Pixel coordinate grounding data:

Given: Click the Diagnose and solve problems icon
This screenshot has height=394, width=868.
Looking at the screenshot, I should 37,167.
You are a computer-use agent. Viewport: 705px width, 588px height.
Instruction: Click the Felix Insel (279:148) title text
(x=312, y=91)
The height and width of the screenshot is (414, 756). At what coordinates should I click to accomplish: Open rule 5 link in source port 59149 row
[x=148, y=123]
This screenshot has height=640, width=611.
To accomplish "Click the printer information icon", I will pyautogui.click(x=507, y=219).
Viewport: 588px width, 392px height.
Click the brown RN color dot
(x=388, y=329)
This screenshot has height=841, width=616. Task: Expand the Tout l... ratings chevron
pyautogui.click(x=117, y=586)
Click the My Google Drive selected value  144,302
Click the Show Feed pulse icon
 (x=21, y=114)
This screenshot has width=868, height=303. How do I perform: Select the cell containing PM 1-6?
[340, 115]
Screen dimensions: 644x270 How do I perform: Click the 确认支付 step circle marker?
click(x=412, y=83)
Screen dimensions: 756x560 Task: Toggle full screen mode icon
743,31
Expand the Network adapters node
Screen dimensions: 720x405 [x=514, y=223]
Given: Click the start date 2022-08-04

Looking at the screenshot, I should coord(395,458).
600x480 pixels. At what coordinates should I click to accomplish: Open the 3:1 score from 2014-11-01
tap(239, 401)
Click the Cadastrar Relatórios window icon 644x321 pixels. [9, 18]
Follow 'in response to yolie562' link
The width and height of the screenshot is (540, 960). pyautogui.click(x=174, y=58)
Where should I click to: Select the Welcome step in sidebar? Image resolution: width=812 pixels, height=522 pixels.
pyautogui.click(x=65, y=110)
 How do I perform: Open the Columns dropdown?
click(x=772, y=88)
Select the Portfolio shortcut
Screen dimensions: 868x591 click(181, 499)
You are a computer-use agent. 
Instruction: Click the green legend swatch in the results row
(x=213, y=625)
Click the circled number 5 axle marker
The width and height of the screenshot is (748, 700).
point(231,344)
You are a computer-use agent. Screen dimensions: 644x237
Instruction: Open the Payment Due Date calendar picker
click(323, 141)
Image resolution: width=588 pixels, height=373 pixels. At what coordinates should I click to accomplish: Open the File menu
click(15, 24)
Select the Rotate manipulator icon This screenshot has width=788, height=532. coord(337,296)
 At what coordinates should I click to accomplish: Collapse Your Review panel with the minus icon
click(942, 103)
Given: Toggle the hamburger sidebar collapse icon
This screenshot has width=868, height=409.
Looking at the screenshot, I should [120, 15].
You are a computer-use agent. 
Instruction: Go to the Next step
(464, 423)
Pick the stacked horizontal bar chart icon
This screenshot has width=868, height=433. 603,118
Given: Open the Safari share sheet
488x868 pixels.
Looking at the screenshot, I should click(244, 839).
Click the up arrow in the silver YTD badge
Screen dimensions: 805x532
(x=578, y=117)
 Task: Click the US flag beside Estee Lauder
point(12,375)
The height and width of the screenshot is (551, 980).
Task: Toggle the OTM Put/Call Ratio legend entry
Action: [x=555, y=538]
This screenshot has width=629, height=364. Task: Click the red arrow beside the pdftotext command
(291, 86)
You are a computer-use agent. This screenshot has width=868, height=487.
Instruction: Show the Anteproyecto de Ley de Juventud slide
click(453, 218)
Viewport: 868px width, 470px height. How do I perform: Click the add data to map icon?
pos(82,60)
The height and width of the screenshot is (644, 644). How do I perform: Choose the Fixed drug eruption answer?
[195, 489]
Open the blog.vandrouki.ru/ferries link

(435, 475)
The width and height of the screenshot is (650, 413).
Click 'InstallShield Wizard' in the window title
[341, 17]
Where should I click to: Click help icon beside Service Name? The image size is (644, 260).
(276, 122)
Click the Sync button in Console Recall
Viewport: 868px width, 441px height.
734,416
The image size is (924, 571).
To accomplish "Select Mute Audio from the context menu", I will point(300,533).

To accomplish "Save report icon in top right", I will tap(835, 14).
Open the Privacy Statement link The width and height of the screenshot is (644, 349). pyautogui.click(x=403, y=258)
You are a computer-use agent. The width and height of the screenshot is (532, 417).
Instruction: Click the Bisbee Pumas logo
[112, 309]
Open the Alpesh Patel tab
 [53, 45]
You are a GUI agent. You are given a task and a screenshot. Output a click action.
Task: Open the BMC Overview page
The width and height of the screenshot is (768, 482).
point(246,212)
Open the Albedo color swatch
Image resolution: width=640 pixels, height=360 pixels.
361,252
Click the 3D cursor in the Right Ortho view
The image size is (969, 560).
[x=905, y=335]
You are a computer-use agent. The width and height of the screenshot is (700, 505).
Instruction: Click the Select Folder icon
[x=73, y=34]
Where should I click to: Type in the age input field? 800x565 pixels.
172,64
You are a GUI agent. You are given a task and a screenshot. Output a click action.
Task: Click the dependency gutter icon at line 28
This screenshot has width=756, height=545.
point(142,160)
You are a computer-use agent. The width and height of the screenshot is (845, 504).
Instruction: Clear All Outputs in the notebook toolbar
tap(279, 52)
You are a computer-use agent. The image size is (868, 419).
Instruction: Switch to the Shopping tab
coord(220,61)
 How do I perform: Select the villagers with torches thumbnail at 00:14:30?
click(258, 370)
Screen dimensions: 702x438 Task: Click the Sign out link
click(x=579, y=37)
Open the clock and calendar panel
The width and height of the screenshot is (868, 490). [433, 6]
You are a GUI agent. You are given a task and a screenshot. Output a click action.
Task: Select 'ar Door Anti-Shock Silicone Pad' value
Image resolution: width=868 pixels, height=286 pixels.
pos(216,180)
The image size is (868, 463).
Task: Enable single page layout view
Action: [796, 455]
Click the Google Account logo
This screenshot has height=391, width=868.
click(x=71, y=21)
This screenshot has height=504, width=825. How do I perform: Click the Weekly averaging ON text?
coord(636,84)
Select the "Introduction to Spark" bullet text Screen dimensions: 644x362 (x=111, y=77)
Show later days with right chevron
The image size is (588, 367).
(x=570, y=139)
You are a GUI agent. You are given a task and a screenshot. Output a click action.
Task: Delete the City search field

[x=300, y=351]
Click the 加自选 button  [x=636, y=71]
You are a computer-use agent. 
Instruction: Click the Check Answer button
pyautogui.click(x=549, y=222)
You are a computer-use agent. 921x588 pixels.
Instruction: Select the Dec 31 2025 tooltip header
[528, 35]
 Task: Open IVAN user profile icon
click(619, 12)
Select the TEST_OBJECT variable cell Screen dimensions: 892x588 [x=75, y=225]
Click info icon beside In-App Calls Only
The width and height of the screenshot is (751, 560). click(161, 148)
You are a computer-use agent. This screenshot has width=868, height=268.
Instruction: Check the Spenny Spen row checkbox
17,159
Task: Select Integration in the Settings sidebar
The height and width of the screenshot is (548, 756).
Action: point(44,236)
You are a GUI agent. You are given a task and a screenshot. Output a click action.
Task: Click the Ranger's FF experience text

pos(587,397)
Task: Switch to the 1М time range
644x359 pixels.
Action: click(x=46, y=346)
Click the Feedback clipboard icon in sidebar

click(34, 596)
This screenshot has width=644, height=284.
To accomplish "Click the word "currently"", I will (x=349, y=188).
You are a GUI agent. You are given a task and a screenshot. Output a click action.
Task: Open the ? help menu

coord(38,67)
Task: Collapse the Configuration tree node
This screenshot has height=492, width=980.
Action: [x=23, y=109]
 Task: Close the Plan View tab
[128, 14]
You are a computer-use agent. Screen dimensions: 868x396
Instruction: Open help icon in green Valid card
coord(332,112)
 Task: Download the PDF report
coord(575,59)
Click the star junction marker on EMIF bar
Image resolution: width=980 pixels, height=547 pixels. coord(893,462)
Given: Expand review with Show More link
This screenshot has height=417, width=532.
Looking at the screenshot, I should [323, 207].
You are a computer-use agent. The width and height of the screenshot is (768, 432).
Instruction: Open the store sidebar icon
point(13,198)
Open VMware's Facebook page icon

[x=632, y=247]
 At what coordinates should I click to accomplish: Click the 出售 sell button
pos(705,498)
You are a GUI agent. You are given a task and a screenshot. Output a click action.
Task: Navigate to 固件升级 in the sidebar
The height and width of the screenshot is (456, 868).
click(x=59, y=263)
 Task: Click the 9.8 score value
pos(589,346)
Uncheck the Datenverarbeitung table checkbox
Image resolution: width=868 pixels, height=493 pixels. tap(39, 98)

• _REQUIREMENT_
Every line above in which the word "will" occurs needs to be copied.

• _SOLUTION FOR THIS TASK_
To accomplish "Click the printer information icon", I will pyautogui.click(x=507, y=219).
To accomplish "Select Mute Audio from the context menu", I will point(300,533).
To accomplish "Save report icon in top right", I will tap(835, 14).
To accomplish "Click the word "currently"", I will (x=349, y=188).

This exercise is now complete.